-- DATASET CONTENT start --

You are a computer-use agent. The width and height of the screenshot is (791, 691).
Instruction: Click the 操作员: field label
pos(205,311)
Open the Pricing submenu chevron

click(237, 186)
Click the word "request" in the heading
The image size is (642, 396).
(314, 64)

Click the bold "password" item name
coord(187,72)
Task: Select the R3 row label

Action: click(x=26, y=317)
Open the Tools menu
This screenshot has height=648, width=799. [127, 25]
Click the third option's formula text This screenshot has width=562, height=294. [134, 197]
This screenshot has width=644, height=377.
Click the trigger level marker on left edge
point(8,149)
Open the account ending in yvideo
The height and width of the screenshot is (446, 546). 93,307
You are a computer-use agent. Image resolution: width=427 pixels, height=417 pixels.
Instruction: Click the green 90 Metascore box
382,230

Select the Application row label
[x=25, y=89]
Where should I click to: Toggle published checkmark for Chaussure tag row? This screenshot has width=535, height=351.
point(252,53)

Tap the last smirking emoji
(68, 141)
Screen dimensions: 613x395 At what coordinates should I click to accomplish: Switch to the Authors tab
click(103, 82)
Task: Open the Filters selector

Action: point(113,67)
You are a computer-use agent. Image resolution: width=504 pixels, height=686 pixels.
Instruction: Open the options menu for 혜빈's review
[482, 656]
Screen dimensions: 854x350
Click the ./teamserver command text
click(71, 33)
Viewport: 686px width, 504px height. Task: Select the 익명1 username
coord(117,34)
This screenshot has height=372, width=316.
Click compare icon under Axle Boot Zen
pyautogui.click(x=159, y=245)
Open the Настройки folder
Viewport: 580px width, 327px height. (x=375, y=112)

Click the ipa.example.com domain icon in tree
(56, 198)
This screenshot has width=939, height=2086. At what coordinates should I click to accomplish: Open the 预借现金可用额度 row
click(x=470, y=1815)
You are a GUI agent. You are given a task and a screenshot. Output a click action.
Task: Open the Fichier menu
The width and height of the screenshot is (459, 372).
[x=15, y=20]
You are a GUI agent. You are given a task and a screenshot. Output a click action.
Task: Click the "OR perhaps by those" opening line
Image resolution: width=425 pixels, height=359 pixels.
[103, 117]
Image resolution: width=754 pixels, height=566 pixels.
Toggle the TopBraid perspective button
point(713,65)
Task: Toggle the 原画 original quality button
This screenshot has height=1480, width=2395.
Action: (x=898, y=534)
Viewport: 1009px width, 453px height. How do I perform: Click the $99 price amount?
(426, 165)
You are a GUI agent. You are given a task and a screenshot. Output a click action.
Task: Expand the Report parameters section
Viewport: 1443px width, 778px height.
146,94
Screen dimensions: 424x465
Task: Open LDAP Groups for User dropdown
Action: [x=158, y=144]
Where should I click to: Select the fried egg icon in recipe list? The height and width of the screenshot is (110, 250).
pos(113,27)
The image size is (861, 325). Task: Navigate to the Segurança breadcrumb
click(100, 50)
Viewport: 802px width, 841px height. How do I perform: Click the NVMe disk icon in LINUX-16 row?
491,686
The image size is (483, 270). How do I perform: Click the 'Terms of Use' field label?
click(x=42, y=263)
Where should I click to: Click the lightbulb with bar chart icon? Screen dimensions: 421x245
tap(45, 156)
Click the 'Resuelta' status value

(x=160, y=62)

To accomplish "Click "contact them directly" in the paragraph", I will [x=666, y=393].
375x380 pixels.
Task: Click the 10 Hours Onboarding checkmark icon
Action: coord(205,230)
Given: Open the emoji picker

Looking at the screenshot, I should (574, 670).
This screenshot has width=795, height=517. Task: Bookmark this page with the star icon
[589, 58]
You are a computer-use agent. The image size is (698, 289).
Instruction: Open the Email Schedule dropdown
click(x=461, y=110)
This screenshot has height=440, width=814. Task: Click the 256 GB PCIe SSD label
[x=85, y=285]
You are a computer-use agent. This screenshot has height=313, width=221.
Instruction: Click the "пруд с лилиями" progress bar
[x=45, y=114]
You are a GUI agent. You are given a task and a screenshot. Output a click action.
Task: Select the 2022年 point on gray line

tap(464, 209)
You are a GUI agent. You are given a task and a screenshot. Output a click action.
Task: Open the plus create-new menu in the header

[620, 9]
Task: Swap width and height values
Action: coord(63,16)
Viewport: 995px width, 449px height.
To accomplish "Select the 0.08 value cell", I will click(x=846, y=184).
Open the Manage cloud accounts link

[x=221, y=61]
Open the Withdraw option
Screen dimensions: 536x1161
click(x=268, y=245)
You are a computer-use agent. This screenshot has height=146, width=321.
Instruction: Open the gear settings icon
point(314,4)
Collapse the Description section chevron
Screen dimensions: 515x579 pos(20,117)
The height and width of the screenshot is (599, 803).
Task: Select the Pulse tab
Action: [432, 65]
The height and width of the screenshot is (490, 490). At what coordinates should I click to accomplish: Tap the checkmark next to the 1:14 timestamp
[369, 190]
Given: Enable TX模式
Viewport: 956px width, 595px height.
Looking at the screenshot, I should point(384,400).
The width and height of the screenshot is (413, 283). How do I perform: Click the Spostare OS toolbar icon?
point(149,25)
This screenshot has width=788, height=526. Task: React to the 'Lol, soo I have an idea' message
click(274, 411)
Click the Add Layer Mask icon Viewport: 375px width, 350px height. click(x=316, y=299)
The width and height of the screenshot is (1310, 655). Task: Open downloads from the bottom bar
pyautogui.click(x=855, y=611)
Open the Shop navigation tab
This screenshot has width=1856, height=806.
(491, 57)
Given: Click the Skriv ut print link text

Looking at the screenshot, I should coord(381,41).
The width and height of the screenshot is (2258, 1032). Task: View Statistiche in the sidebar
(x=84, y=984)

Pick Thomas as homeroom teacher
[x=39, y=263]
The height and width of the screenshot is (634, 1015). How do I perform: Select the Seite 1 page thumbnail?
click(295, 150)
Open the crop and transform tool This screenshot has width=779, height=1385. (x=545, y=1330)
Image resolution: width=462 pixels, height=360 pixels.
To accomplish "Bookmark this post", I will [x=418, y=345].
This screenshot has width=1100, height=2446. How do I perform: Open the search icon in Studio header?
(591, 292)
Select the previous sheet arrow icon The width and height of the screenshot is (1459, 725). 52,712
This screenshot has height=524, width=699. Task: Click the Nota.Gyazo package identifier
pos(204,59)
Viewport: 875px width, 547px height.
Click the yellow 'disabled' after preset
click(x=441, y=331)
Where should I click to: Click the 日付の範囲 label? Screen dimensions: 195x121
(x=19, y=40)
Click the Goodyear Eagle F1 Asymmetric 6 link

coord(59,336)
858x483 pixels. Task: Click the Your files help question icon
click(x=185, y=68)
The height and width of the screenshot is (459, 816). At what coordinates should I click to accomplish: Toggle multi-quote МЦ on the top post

-- DATASET CONTENT end --

THE REQUEST:
Swap "computer-use agent" for "screen assistant" everywhere in the items above, and write all the lines out again with nothing else changed.

RESULT OF THIS TASK:
You are a screen assistant. The width and height of the screenshot is (791, 691).
Instruction: Click the 操作员: field label
pos(205,311)
Open the Pricing submenu chevron

click(237, 186)
Click the word "request" in the heading
The image size is (642, 396).
(314, 64)

Click the bold "password" item name
coord(187,72)
Task: Select the R3 row label

Action: click(x=26, y=317)
Open the Tools menu
This screenshot has height=648, width=799. [127, 25]
Click the third option's formula text This screenshot has width=562, height=294. [134, 197]
This screenshot has width=644, height=377.
Click the trigger level marker on left edge
point(8,149)
Open the account ending in yvideo
The height and width of the screenshot is (446, 546). 93,307
You are a screen assistant. Image resolution: width=427 pixels, height=417 pixels.
Instruction: Click the green 90 Metascore box
382,230

Select the Application row label
[x=25, y=89]
Where should I click to: Toggle published checkmark for Chaussure tag row? This screenshot has width=535, height=351.
point(252,53)

Tap the last smirking emoji
(68, 141)
Screen dimensions: 613x395 At what coordinates should I click to accomplish: Switch to the Authors tab
click(103, 82)
Task: Open the Filters selector

Action: point(113,67)
You are a screen assistant. Image resolution: width=504 pixels, height=686 pixels.
Instruction: Open the options menu for 혜빈's review
[482, 656]
Screen dimensions: 854x350
Click the ./teamserver command text
click(71, 33)
Viewport: 686px width, 504px height. Task: Select the 익명1 username
coord(117,34)
This screenshot has height=372, width=316.
Click compare icon under Axle Boot Zen
pyautogui.click(x=159, y=245)
Open the Настройки folder
Viewport: 580px width, 327px height. (x=375, y=112)

Click the ipa.example.com domain icon in tree
(56, 198)
This screenshot has width=939, height=2086. At what coordinates should I click to accomplish: Open the 预借现金可用额度 row
click(x=470, y=1815)
You are a GUI agent. You are given a task and a screenshot. Output a click action.
Task: Open the Fichier menu
The width and height of the screenshot is (459, 372).
[x=15, y=20]
You are a GUI agent. You are given a task and a screenshot. Output a click action.
Task: Click the "OR perhaps by those" opening line
Image resolution: width=425 pixels, height=359 pixels.
[103, 117]
Image resolution: width=754 pixels, height=566 pixels.
Toggle the TopBraid perspective button
point(713,65)
Task: Toggle the 原画 original quality button
This screenshot has height=1480, width=2395.
Action: (x=898, y=534)
Viewport: 1009px width, 453px height. How do I perform: Click the $99 price amount?
(426, 165)
You are a GUI agent. You are given a task and a screenshot. Output a click action.
Task: Expand the Report parameters section
Viewport: 1443px width, 778px height.
146,94
Screen dimensions: 424x465
Task: Open LDAP Groups for User dropdown
Action: [x=158, y=144]
Where should I click to: Select the fried egg icon in recipe list? The height and width of the screenshot is (110, 250).
pos(113,27)
The image size is (861, 325). Task: Navigate to the Segurança breadcrumb
click(100, 50)
Viewport: 802px width, 841px height. How do I perform: Click the NVMe disk icon in LINUX-16 row?
491,686
The image size is (483, 270). How do I perform: Click the 'Terms of Use' field label?
click(x=42, y=263)
Where should I click to: Click the lightbulb with bar chart icon? Screen dimensions: 421x245
tap(45, 156)
Click the 'Resuelta' status value

(x=160, y=62)

To accomplish "Click "contact them directly" in the paragraph", I will [x=666, y=393].
375x380 pixels.
Task: Click the 10 Hours Onboarding checkmark icon
Action: coord(205,230)
Given: Open the emoji picker

Looking at the screenshot, I should (574, 670).
This screenshot has width=795, height=517. Task: Bookmark this page with the star icon
[589, 58]
You are a screen assistant. The image size is (698, 289).
Instruction: Open the Email Schedule dropdown
click(x=461, y=110)
This screenshot has height=440, width=814. Task: Click the 256 GB PCIe SSD label
[x=85, y=285]
You are a screen assistant. This screenshot has height=313, width=221.
Instruction: Click the "пруд с лилиями" progress bar
[x=45, y=114]
You are a GUI agent. You are given a task and a screenshot. Output a click action.
Task: Select the 2022年 point on gray line

tap(464, 209)
You are a GUI agent. You are given a task and a screenshot. Output a click action.
Task: Open the plus create-new menu in the header

[620, 9]
Task: Swap width and height values
Action: coord(63,16)
Viewport: 995px width, 449px height.
To accomplish "Select the 0.08 value cell", I will click(x=846, y=184).
Open the Manage cloud accounts link

[x=221, y=61]
Open the Withdraw option
Screen dimensions: 536x1161
click(x=268, y=245)
You are a screen assistant. This screenshot has height=146, width=321.
Instruction: Open the gear settings icon
point(314,4)
Collapse the Description section chevron
Screen dimensions: 515x579 pos(20,117)
The height and width of the screenshot is (599, 803).
Task: Select the Pulse tab
Action: [432, 65]
The height and width of the screenshot is (490, 490). At what coordinates should I click to accomplish: Tap the checkmark next to the 1:14 timestamp
[369, 190]
Given: Enable TX模式
Viewport: 956px width, 595px height.
Looking at the screenshot, I should point(384,400).
The width and height of the screenshot is (413, 283). How do I perform: Click the Spostare OS toolbar icon?
point(149,25)
This screenshot has width=788, height=526. Task: React to the 'Lol, soo I have an idea' message
click(274, 411)
Click the Add Layer Mask icon Viewport: 375px width, 350px height. click(x=316, y=299)
The width and height of the screenshot is (1310, 655). Task: Open downloads from the bottom bar
pyautogui.click(x=855, y=611)
Open the Shop navigation tab
This screenshot has width=1856, height=806.
(491, 57)
Given: Click the Skriv ut print link text

Looking at the screenshot, I should coord(381,41).
The width and height of the screenshot is (2258, 1032). Task: View Statistiche in the sidebar
(x=84, y=984)

Pick Thomas as homeroom teacher
[x=39, y=263]
The height and width of the screenshot is (634, 1015). How do I perform: Select the Seite 1 page thumbnail?
click(295, 150)
Open the crop and transform tool This screenshot has width=779, height=1385. (x=545, y=1330)
Image resolution: width=462 pixels, height=360 pixels.
To accomplish "Bookmark this post", I will [x=418, y=345].
This screenshot has width=1100, height=2446. How do I perform: Open the search icon in Studio header?
(591, 292)
Select the previous sheet arrow icon The width and height of the screenshot is (1459, 725). 52,712
This screenshot has height=524, width=699. Task: Click the Nota.Gyazo package identifier
pos(204,59)
Viewport: 875px width, 547px height.
Click the yellow 'disabled' after preset
click(x=441, y=331)
Where should I click to: Click the 日付の範囲 label? Screen dimensions: 195x121
(x=19, y=40)
Click the Goodyear Eagle F1 Asymmetric 6 link

coord(59,336)
858x483 pixels. Task: Click the Your files help question icon
click(x=185, y=68)
The height and width of the screenshot is (459, 816). At what coordinates should I click to accomplish: Toggle multi-quote МЦ on the top post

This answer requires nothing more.